On October 28, 1850, the Convention took up two petitions on behalf of African American rights: one from "certain persons of color residing in Allen county;" and one "from certain inhabitants of Steuben county on behalf of the colored race." Determination of what to do with the petitions was tabled until the convention could dispose of a proposal by delegate Schuyler Colfax (a future Vice President of the United States) to have a committee inquiry regarding "the expediency of separately submitting the question of negro suffrage to the people." Delegate George Berry of Franklin County moved to amend Colfax's motion to make it a direct instruction to the committee to approve a provision "making negroes and mulattoes voters at all elections in this state." May then rose to propose amending Berry's amendment to allow the committee to propose "such restrictions and qualifications" on African American voters as the committee "might deem necessary." On its face, May's proposal does not appear to be a particularly strong endorsement of African American voting rights, but it permitted him to launch into a speech in which he ridiculed what he saw as the hypocritical attitudes of most of the delegates on racial questions.

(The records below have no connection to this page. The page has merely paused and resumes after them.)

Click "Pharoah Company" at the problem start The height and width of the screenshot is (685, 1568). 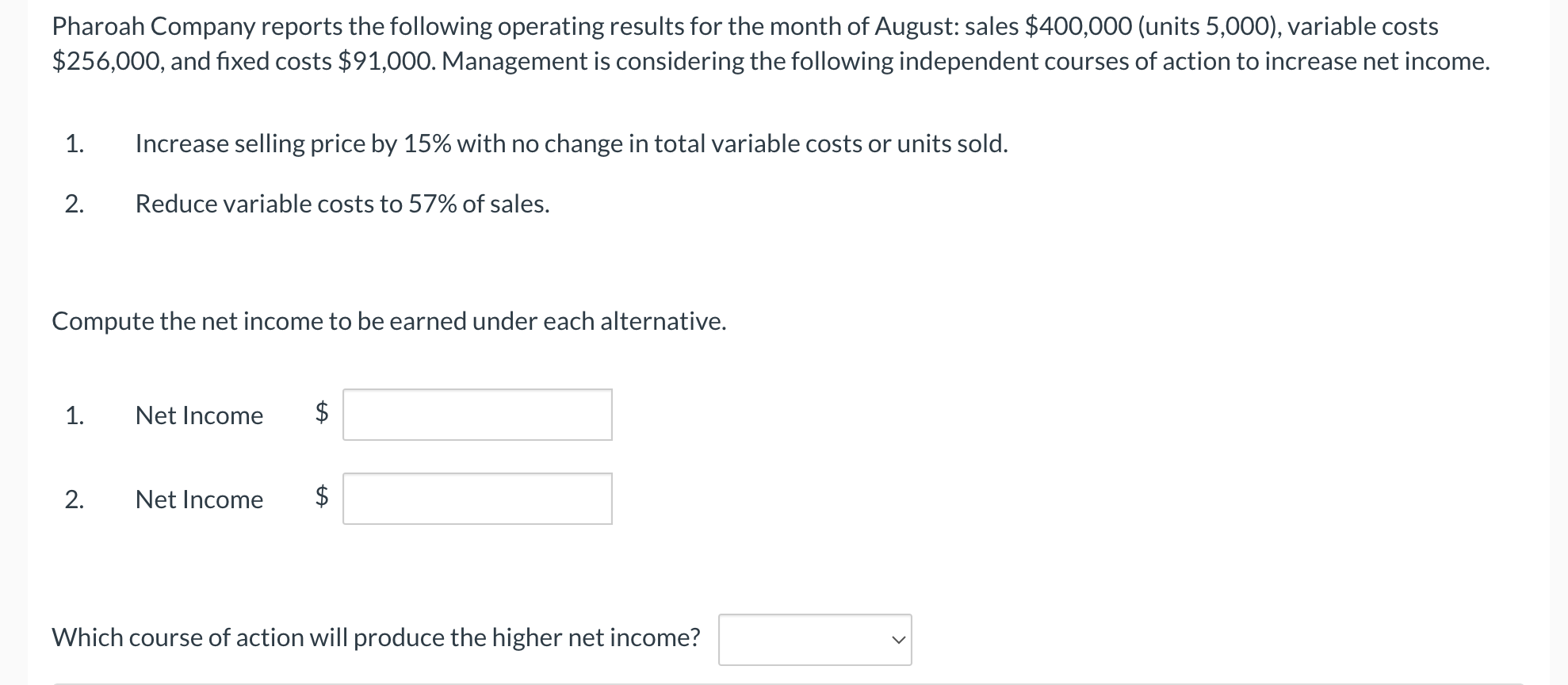[x=153, y=26]
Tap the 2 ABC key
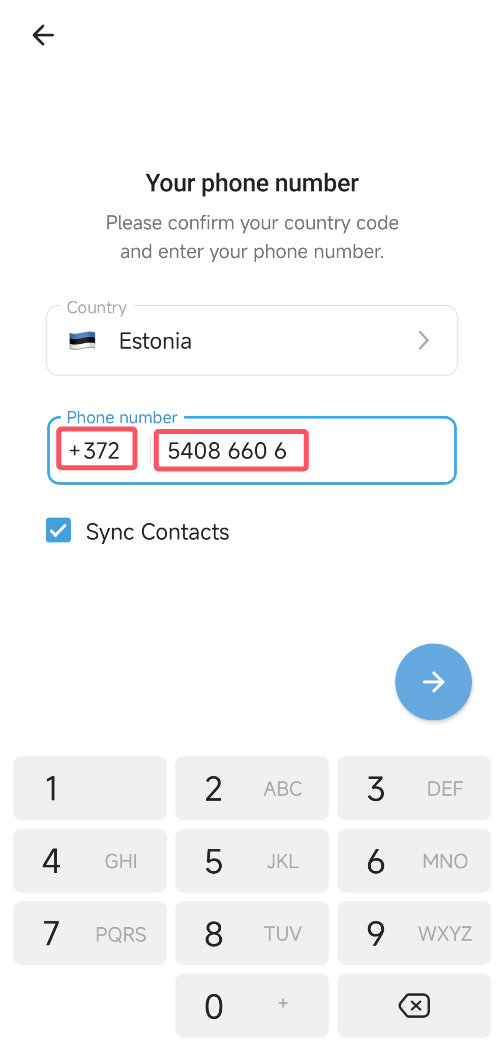The image size is (503, 1054). 252,788
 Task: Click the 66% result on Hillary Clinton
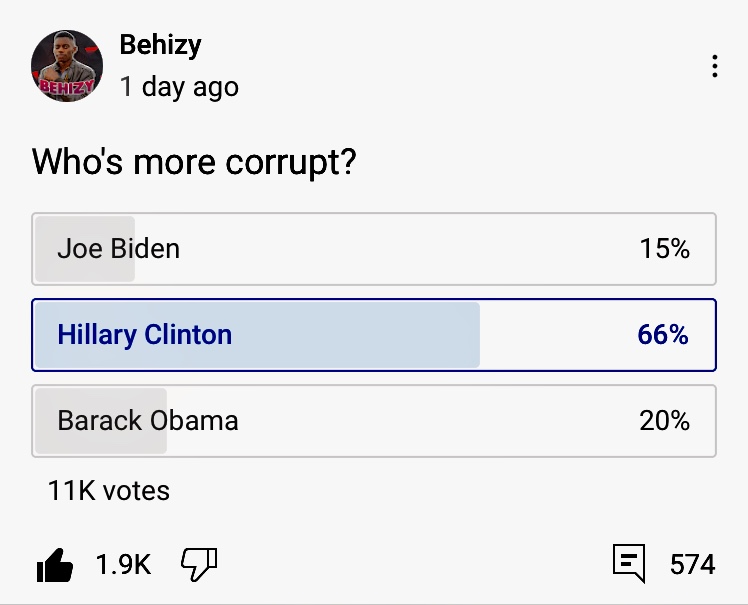click(x=662, y=335)
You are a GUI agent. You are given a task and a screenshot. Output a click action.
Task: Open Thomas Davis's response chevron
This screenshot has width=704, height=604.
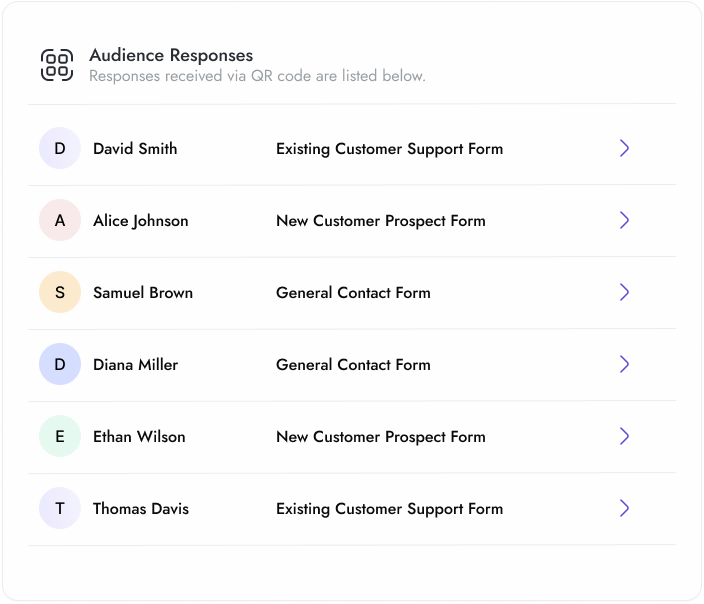click(x=624, y=509)
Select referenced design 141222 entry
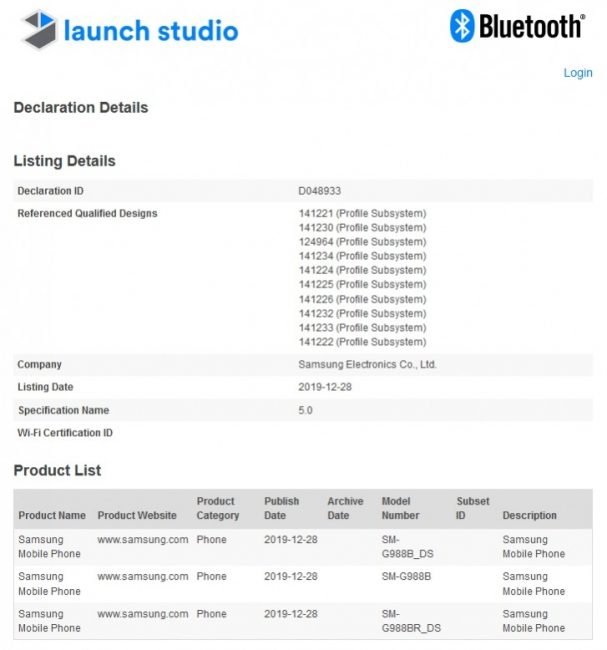607x650 pixels. (x=362, y=342)
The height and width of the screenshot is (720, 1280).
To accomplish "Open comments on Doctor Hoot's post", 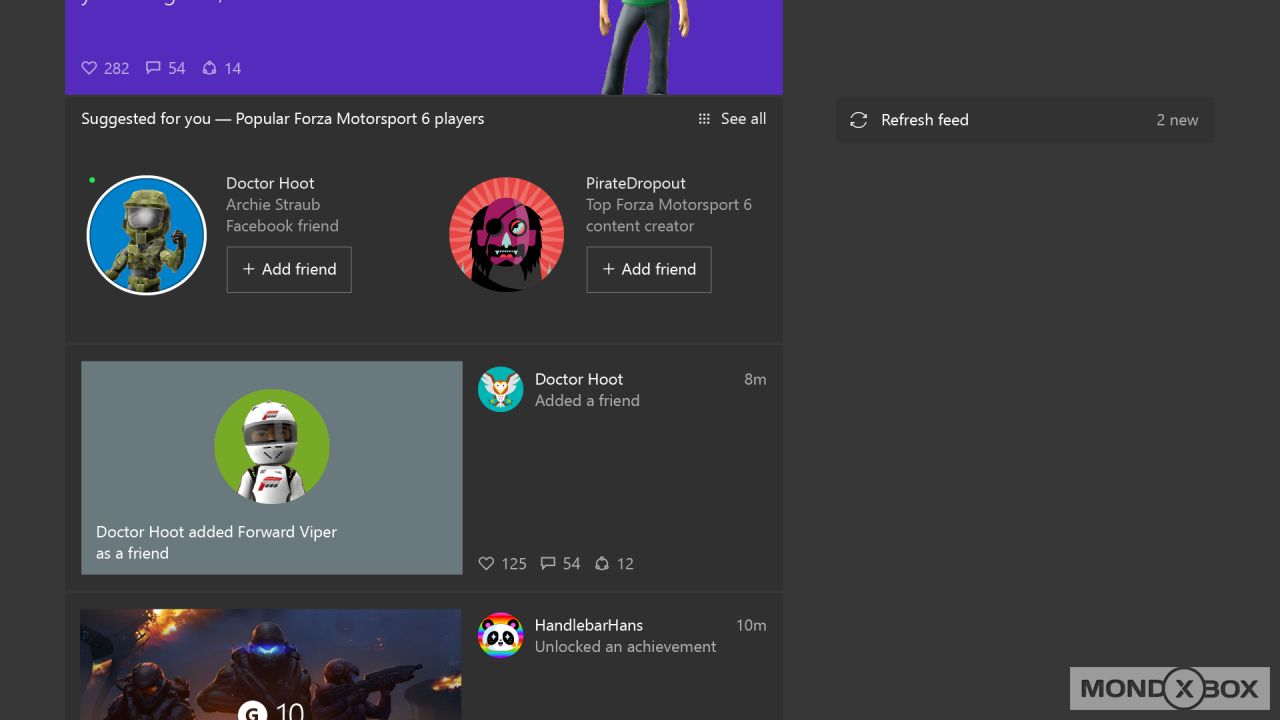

Although May defended giving the voting franchise to African Americans subject to qualifications such as, perhaps, property ownership, he compared the possible restrictions to those placed on immigrants from Sweden and Germany, who were not immediately allowed all of the rights of
citizenship. The main point of May's speech, however, was not to propose voting restrictions as such but to force the delegates to step back from an uncompromising opposition to African American suffrage. May said:

I have said, sir, that under certain restrictions, with certain qualifications, I would give the colored man the right to vote. I am not now prepared to say what those restrictions should be. I do not desire to tell this Convention under what circumstances the negro shall be allowed to vote. It would be but labor lost, for it is only too clearly to be seen that his Convention have already determined that the negro shall never vote in the State of Indiana. To that decision I of course submit, but it does not accord with my notions of right.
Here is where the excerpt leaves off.